## Exercise brief:
Sort through the material below and copy each line with "height".

## Given records:
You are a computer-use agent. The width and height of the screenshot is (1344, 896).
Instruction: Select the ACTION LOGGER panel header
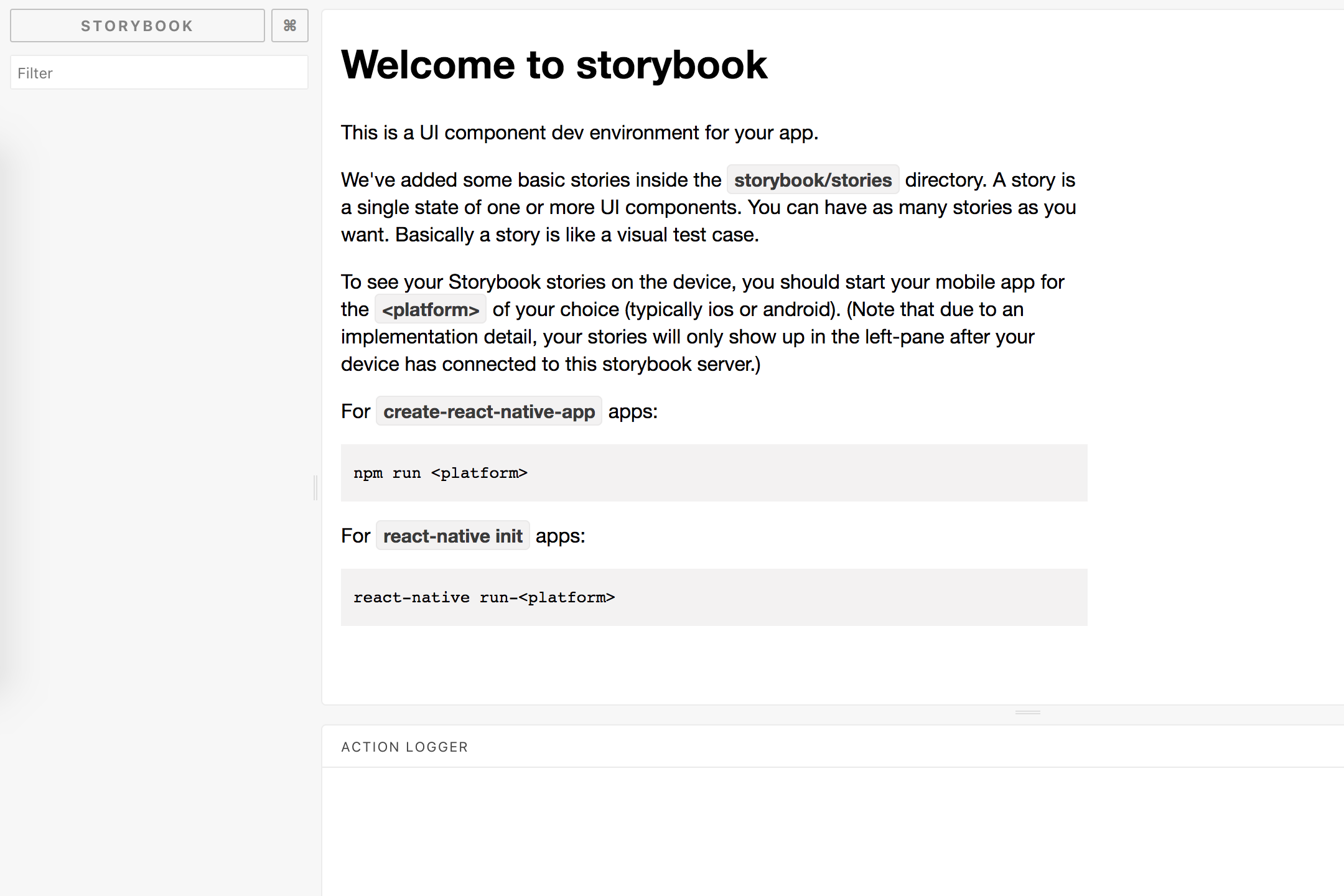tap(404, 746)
==
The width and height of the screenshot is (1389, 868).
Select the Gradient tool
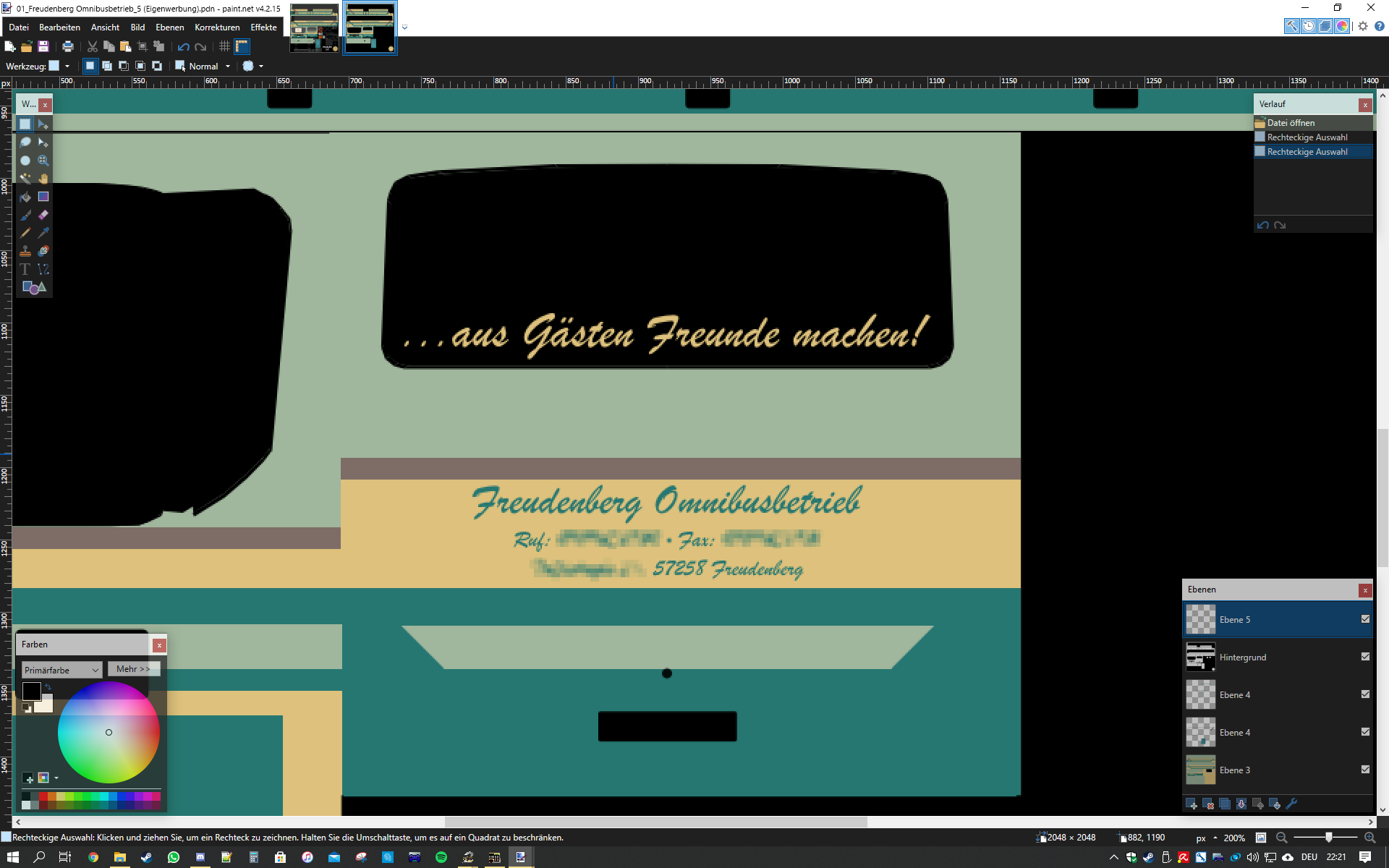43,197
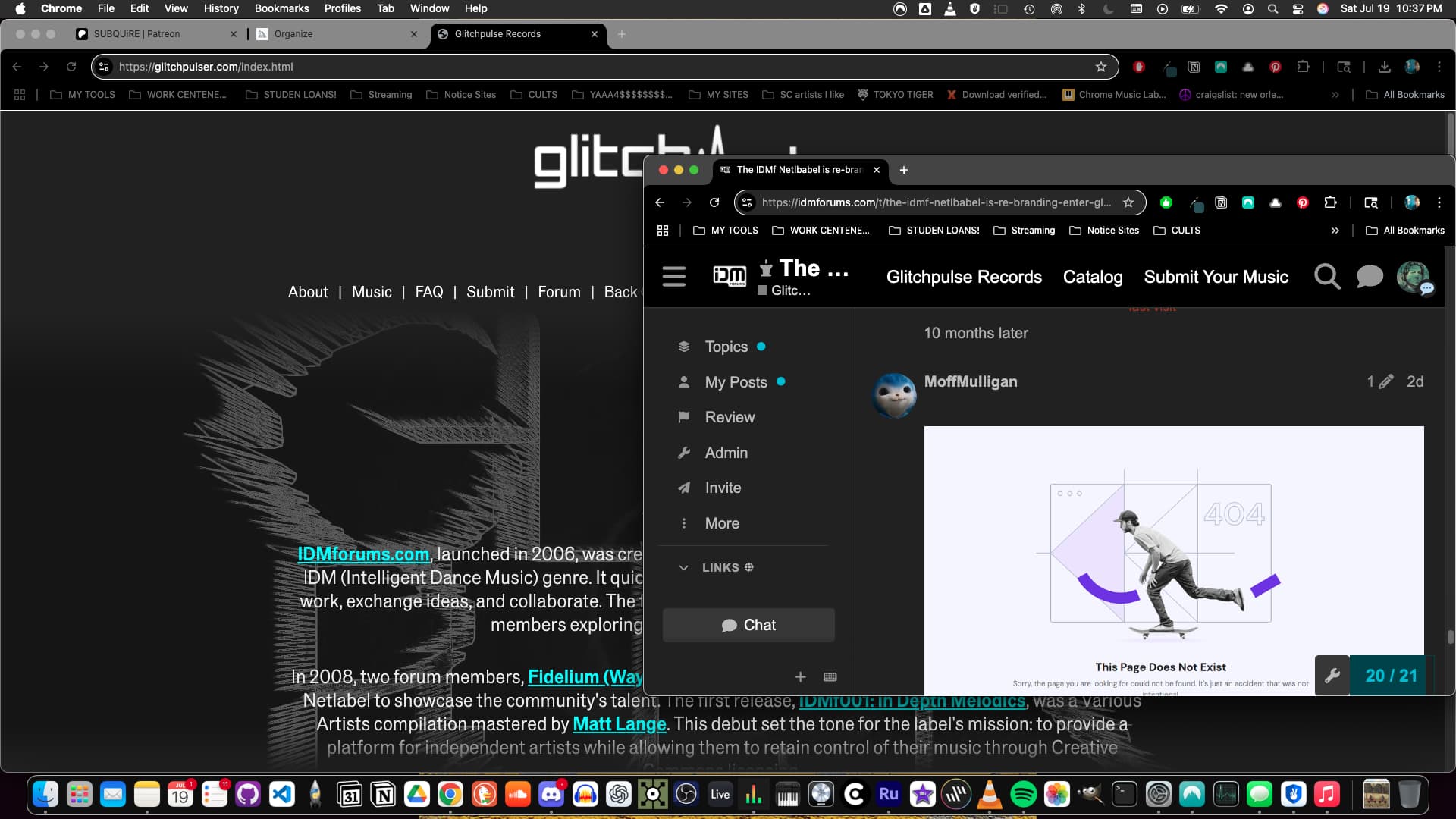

## Your response:
You are a computer-use agent. The width and height of the screenshot is (1344, 896).
The width and height of the screenshot is (1389, 868).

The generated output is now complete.